## Start ENTRIES PROVIDED
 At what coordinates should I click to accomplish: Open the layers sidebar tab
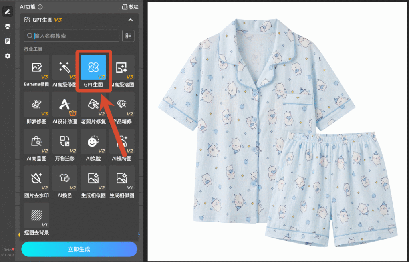point(8,26)

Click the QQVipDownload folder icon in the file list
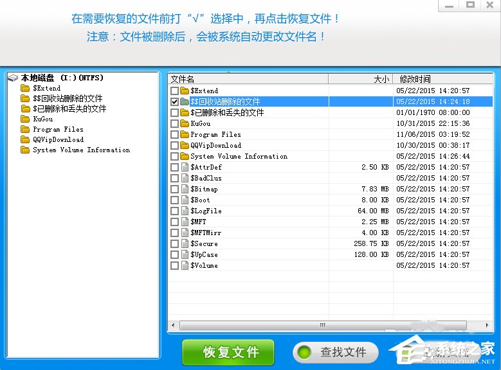(185, 145)
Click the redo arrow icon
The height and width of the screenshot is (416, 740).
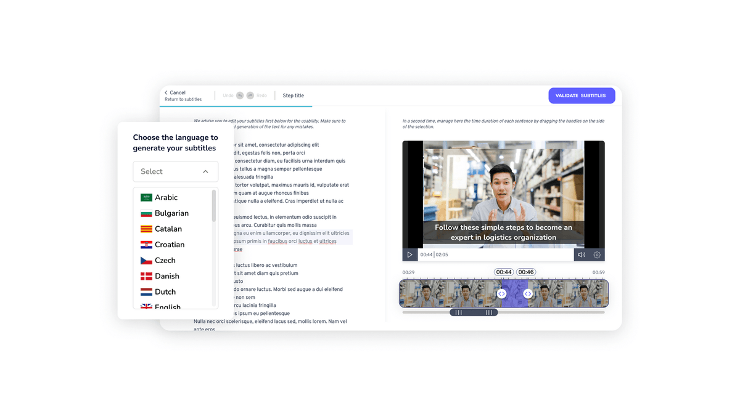pos(250,96)
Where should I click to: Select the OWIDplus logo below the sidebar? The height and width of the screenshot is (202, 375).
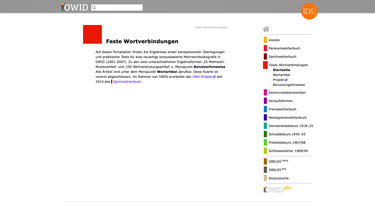(x=277, y=189)
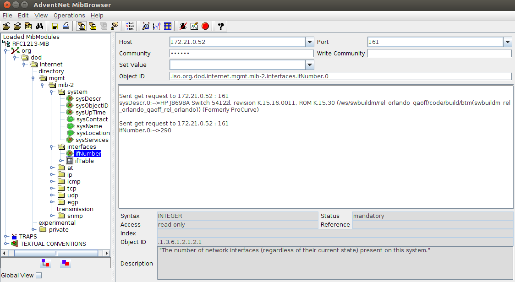Open the Port dropdown arrow
Viewport: 515px width, 282px height.
(507, 42)
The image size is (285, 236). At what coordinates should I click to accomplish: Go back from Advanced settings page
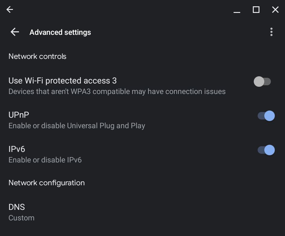pos(15,32)
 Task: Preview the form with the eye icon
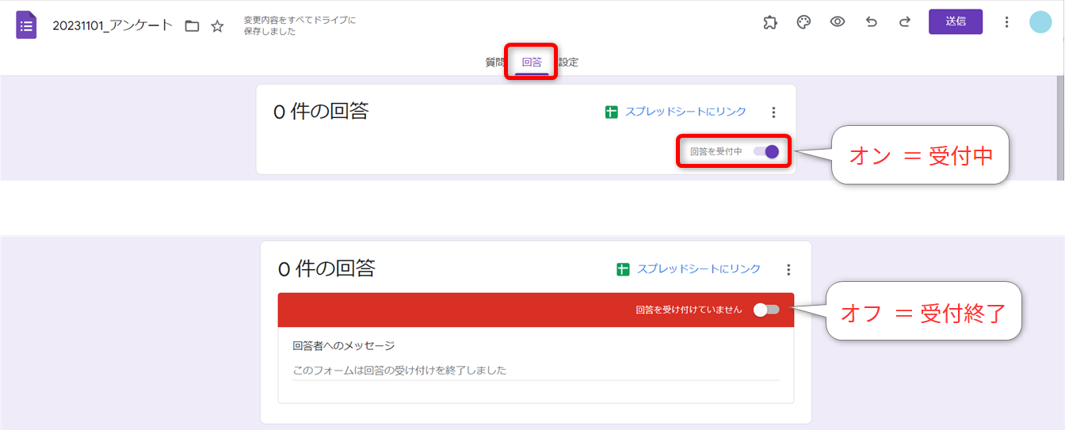pos(838,22)
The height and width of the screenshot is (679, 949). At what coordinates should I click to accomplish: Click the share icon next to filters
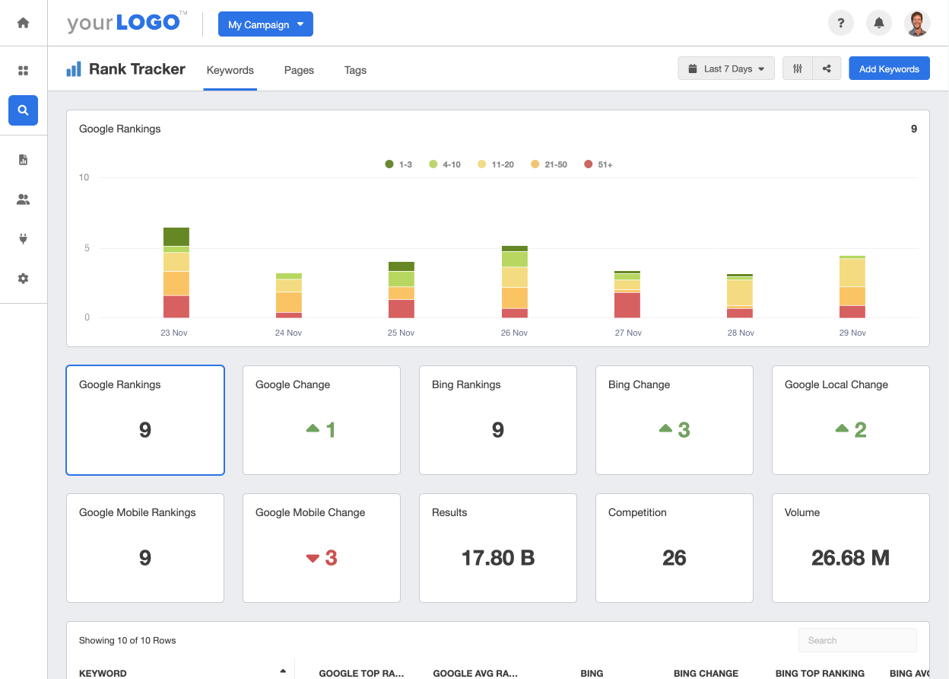(x=827, y=68)
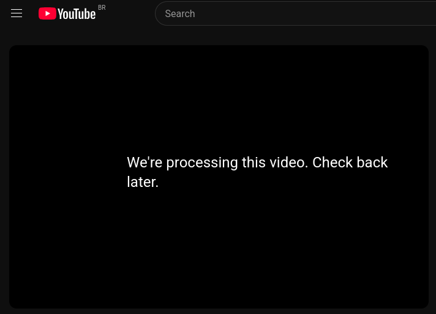Image resolution: width=436 pixels, height=314 pixels.
Task: Click the red YouTube play logo
Action: point(47,13)
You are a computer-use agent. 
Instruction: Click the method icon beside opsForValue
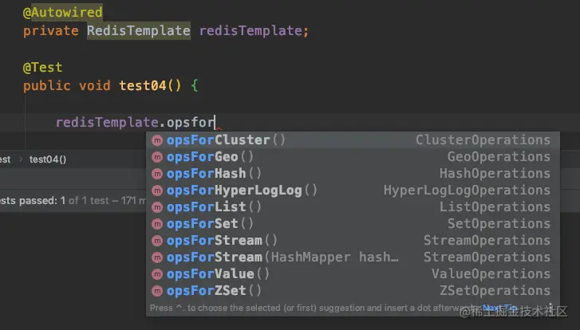click(157, 274)
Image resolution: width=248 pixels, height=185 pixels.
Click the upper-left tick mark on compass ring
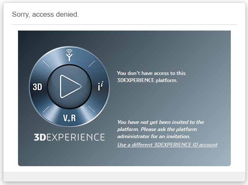coord(46,64)
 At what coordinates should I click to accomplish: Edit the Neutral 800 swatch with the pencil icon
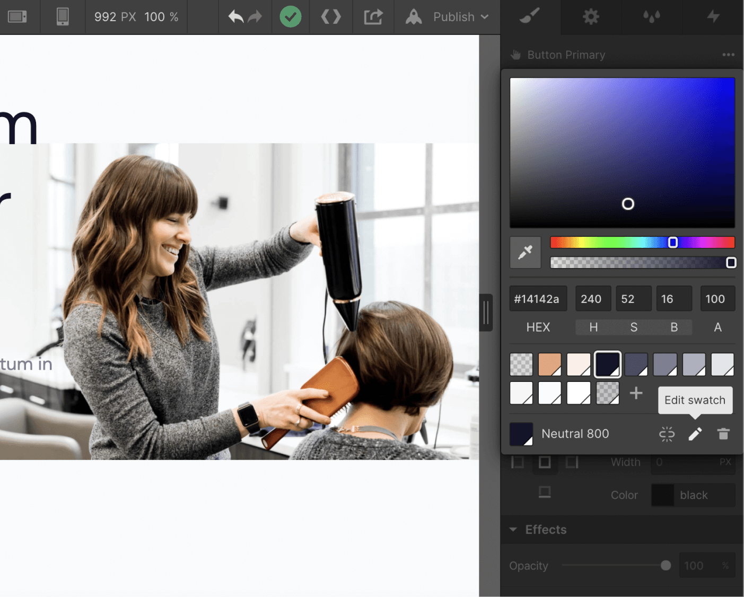click(x=695, y=434)
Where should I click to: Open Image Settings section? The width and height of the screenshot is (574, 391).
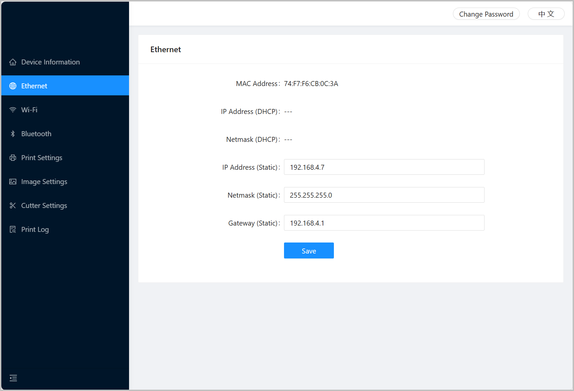click(x=44, y=182)
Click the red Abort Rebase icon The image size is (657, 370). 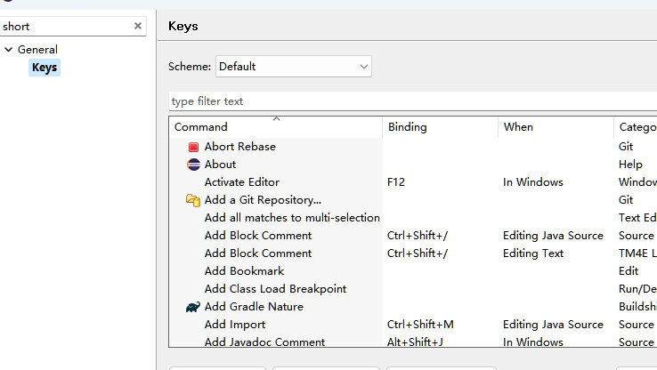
## End ENTRIES PROVIDED
→ REQUIRED TASK: How many of the lines above contain the word "logo"? Case matters. Reply with the number alone.

→ RESPONSE TO THE TASK: 2